[Start of Attachment]

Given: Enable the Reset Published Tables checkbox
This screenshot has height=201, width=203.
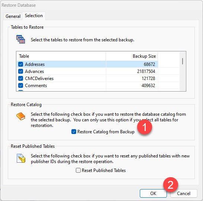Looking at the screenshot, I should (x=78, y=170).
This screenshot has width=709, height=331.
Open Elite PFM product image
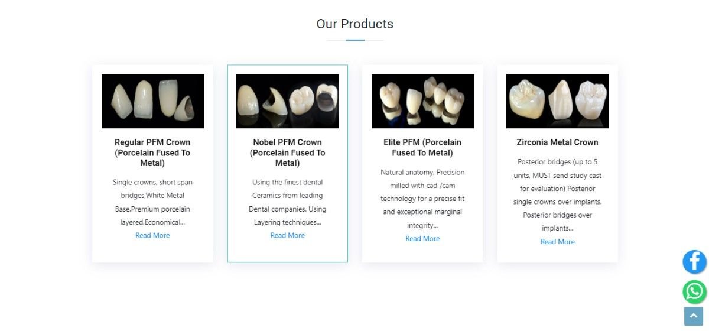423,101
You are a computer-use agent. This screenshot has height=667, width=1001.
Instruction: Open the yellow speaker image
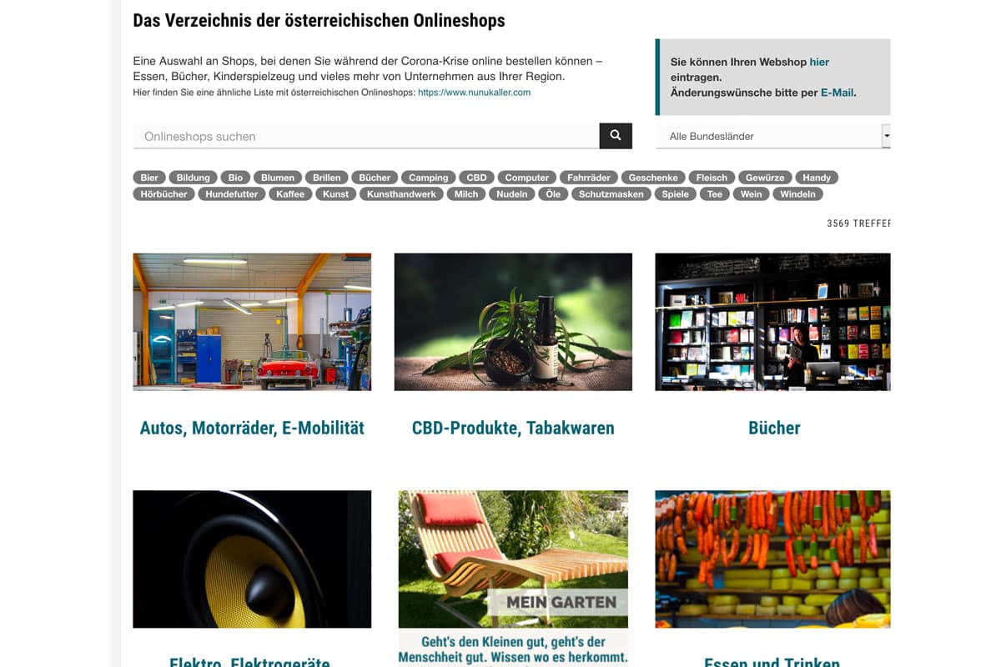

[End of Attachment]

* _Aim of the exercise_
From the line with "This screenshot has height=201, width=203." to the final line of the records, inclusive, set down the lines exactly and add nothing; leave every picture out.

* _Problem solution_
This screenshot has height=201, width=203.
Looking at the screenshot, I should (x=78, y=170).
This screenshot has width=709, height=331.
Open Elite PFM product image
423,101
You are a computer-use agent. This screenshot has height=667, width=1001.
Instruction: Open the yellow speaker image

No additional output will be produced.